L’Italia è oggi il primo partner commerciale dell’Azerbaijan con un volume di scambio bilaterale di oltre sette miliardi di euro, ma il presidente azero si aspetta di espanderlo ancora.

Sebbene non annunciato esplicitamente, il cuore dell’incontro è la realizzazione della Trans-Adriatic Pipeline (Tap), il gasdotto che dovrà trasportare il gas del Mar Caspio sino alle coste italiane.

Attorno alla questione, si gioca tuttavia una più ampia partita economica, poiché Baku è pronta a mettere sul piatto italiano investimenti in una vasta gamma di settori: edilizia, infrastrutture, ingegneria meccanica, tecnologie dell’informazione e della comunicazione, ricerca spaziale, agricoltura e industria alimentare, turismo. In questo contesto il destino di Tap – oggi appeso al giudizio del Ministero dell’Ambiente italiano sull’impatto ambientale del gasdotto – sarà fondamentale per definire il futuro impegno economico di Baku nel nostro paese.

TAP e il gas dell’Azerbaijan
Il 28 giugno 2013 l’Italia, attraverso il gasdotto Tap, è stata selezionata come punto di approdo del Corridoio sud, l’iniziativa lanciata dalla Commissione europea dieci anni fa per trasportare il gas del Mar Caspio – estratto dal giacimento azero di ShahDeniz II – verso i mercati europei. L’obiettivo è di rafforzare la sicurezza dell’Unione di fronte a possibili crisi con i fornitori energetici (l’ultima crisi tra Russia e Ucraina ne è un esempio).

In dicembre il parlamento italiano ha ratificato l’accordo intergovernativo siglato dal governo di Mario Monti con i leader di Albania e Grecia, paesi attraverso cui transita Tap. L’accordo assicura la cooperazione tra le parti per la costruzione e l’operatività del gasdotto. Nel frattempo, il consorzio di ShahDeniz II – guidato dalla britannica Bp – ha sottoscritto contratti per la fornitura venticinquennale di gas con compagnie energetiche europee, e ha infine approvato la decisione di investimento per un valore totale di 28 miliardi di dollari.

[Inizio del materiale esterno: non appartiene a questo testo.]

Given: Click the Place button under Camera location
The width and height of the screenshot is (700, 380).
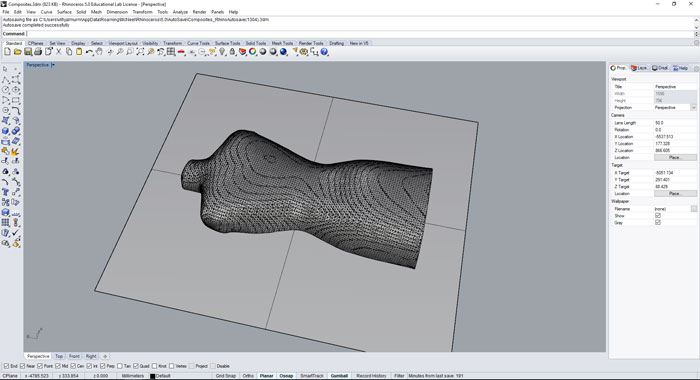Looking at the screenshot, I should pyautogui.click(x=675, y=158).
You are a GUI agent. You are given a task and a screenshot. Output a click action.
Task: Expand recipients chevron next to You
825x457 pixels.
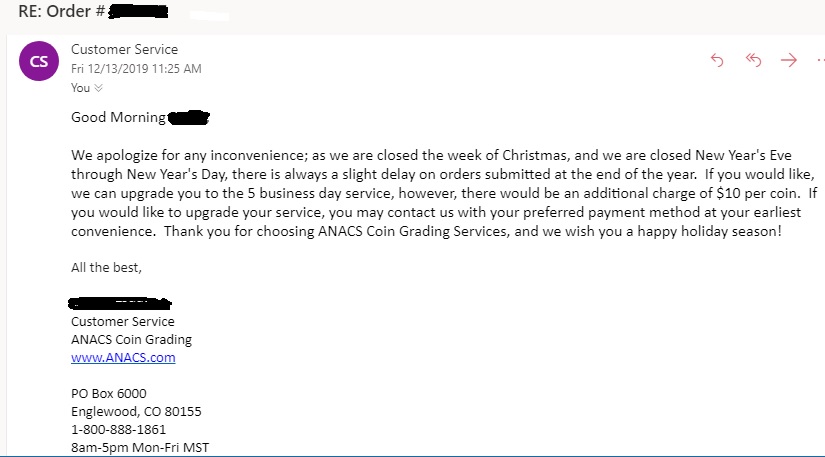(98, 88)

I 10 miliardi di metri cubi (Bcm) di gas azero – espandibili in futuro a 20 Bcm – dovrebbero arrivare in Italia tra il 2018 e il 2019, contribuendo a diversificare in modo significativo le forniture italiane, a rendere più liquido il mercato del gas e a rafforzare la posizione del paese come potenziale hub energetico dell’Europa meridionale.

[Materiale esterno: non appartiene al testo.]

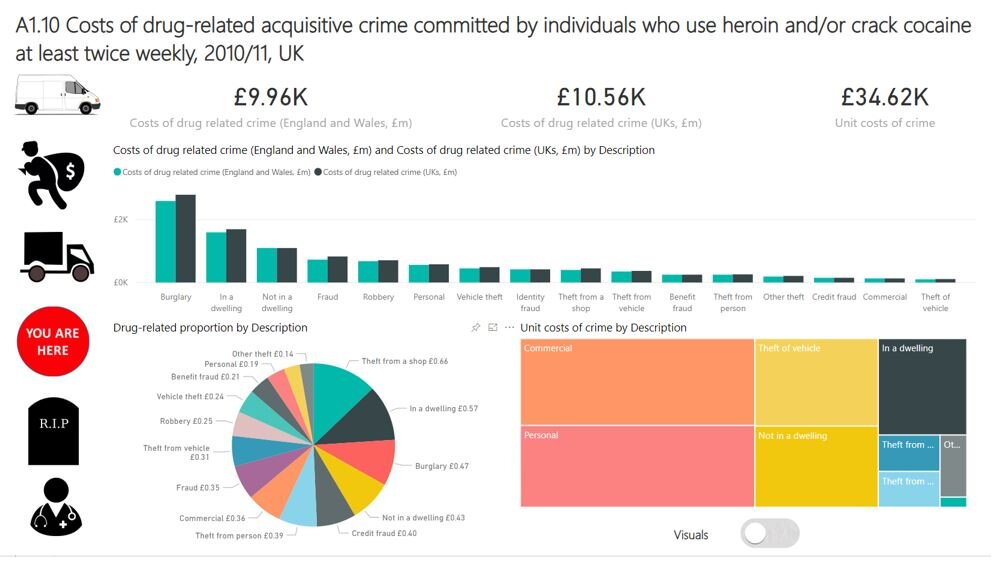Select the Burglary dark bar in chart
The width and height of the screenshot is (993, 573).
pos(186,239)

Inoltre, durante la fase di realizzazione, Tap dovrebbe generare un indotto a livello locale di circa 80 milioni di euro annui, con la creazione di 150 posti di lavoro. A ciò si dovrebbero aggiungere circa 12 milioni di euro annui e 250 posti di lavoro in attività dirette e indirette legate alle operazioni del gasdotto.

Nodo pugliese
Il progetto Tap è però appeso a un filo. Nonostante gli accordi internazionali sottoscritti nei mesi passati e l’impegno del governo italiano reiterato a più livelli, la realizzazione di Tap è oggi bloccata. Si attende infatti che la Commissione valutazione impatto ambientale (Via) del Ministero dell’ambiente si pronunci sulla sostenibilità dell’approdo del gasdotto in Puglia. Un’eventuale bocciatura da parte della Commissione rischia di bloccare la cooperazione energetica tra Baku e Roma.

Anche se in passato è stata esaminata la possibile fusione di Tap con il gasdotto IgiPoseidon che garantirebbe l’approdo – già autorizzato dal Ministero dell’ambiente – nei pressi di Otranto, sembra che questa soluzione non sia gradita al consorzio ShahDeniz e al presidente Aliyev. Quest’ultimo potrebbe addirittura minacciare di uscire dal mercato italiano in caso di fallimento di Tap.

A Baku le alternative, seppure sub-ottimali, non mancano: primo fra tutti il gasdotto Nabucco West, scartato lo scorso giugno a vantaggio di Tap, ma il cui iter tecnico e regolatorio è tuttora valido. Oppure- soluzione più audace e complessa – la progettazione di una nuova pipeline che attraversi i Balcani occidentali per terminare in Croazia, che è pronta a proporsi come hub energetico alternativo all’Italia.

Il governo italiano si trova pertanto di fronte a un bivio, e dovrà fare del suo meglio per rassicurare Aliyev in attesa dell’autorizzazione ministeriale per la realizzazione di Tap. Non può però permettersi di forzare la mano.

Il rischio che il focoso presidente azero faccia saltare il banco è reale, con buona pace della sicurezza energetica nazionale e, soprattutto, della credibilità internazionale del nostro paese.